→ **REQUIRED ACTION**
Beginning with the line that includes "Disable the compare_date" and ending with the last line of the listing below, write out each line exactly, with no other output.

=== DATA FOR REVIEW ===

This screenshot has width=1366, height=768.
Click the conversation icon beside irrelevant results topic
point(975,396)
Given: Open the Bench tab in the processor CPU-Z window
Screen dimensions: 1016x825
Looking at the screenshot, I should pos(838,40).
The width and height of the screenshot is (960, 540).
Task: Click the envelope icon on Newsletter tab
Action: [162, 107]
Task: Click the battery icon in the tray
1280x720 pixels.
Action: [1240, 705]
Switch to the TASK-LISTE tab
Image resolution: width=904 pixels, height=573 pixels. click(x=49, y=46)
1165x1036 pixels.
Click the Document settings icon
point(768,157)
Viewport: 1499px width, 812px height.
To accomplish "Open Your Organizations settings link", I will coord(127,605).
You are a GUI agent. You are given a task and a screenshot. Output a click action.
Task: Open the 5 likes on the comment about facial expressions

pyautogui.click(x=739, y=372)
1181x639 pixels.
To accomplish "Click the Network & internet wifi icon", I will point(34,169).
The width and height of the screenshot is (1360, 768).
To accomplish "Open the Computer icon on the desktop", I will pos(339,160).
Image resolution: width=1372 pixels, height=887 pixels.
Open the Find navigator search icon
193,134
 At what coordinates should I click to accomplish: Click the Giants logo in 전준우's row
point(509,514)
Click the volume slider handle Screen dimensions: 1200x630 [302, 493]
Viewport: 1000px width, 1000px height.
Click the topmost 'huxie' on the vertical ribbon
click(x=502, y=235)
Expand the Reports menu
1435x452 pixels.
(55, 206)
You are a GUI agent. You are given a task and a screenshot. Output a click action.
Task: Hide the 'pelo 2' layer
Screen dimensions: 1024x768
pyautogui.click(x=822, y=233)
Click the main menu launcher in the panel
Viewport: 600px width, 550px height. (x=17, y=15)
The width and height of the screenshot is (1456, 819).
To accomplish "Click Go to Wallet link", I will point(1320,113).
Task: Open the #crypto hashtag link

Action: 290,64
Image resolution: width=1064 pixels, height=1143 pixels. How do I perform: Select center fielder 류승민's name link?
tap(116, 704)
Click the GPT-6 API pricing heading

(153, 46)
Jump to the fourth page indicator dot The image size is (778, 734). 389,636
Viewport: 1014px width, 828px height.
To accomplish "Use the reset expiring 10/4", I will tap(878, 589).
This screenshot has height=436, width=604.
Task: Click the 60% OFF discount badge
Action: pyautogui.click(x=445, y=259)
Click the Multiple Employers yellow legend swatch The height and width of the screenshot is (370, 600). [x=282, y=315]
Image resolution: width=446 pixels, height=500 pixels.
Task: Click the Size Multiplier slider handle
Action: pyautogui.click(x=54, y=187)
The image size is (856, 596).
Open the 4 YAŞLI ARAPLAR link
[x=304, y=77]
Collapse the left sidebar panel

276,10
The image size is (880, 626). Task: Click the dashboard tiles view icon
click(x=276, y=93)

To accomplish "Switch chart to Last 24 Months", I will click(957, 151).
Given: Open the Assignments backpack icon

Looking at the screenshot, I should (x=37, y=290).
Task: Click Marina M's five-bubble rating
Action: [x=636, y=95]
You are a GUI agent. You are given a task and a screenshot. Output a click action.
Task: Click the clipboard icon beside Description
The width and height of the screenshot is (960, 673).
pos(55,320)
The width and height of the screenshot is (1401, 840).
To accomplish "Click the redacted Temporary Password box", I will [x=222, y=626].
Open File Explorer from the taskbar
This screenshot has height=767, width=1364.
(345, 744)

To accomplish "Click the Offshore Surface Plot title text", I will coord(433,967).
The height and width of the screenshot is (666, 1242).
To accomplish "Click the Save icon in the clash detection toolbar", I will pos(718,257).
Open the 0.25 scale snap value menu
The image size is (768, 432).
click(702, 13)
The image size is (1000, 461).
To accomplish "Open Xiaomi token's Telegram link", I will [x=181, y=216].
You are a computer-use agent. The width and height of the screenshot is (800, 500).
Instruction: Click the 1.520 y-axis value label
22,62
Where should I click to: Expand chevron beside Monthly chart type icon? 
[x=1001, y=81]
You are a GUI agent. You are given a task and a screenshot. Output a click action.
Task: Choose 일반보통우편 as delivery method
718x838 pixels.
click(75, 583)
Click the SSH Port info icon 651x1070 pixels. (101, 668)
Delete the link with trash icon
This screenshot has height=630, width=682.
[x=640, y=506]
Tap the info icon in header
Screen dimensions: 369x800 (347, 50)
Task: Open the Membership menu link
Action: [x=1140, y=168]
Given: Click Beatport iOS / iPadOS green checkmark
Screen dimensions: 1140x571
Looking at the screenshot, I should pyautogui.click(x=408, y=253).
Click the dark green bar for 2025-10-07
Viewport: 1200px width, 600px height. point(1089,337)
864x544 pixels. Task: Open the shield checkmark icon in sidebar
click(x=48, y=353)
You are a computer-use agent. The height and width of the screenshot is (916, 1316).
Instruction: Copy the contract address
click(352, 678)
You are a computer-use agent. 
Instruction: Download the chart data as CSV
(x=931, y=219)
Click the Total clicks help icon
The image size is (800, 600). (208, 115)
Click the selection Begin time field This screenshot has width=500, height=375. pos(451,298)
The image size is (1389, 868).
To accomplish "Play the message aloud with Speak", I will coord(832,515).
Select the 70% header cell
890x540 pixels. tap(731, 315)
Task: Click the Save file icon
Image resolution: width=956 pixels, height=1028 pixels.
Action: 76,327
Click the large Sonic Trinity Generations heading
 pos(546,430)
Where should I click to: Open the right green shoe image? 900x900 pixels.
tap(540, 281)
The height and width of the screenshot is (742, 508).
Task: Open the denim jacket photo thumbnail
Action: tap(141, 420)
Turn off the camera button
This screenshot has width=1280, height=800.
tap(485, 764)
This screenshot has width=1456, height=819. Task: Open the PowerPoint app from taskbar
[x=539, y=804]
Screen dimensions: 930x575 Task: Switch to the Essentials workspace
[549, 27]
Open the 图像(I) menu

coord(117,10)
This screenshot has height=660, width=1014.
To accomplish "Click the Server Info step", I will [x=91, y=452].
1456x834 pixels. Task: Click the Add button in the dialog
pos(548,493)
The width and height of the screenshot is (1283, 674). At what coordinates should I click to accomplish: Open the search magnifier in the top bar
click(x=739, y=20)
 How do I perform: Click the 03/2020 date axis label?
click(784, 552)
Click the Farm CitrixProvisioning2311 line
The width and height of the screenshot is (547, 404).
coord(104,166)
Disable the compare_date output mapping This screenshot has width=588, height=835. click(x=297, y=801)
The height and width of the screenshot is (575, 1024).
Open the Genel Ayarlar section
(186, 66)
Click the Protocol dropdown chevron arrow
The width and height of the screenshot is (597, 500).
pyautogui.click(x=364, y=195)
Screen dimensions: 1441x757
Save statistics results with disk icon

===

→ **TASK RESULT**
Disable the compare_date output mapping This screenshot has width=588, height=835. click(x=297, y=801)
The height and width of the screenshot is (575, 1024).
Open the Genel Ayarlar section
(186, 66)
Click the Protocol dropdown chevron arrow
The width and height of the screenshot is (597, 500).
pyautogui.click(x=364, y=195)
Screen dimensions: 1441x757
Save statistics results with disk icon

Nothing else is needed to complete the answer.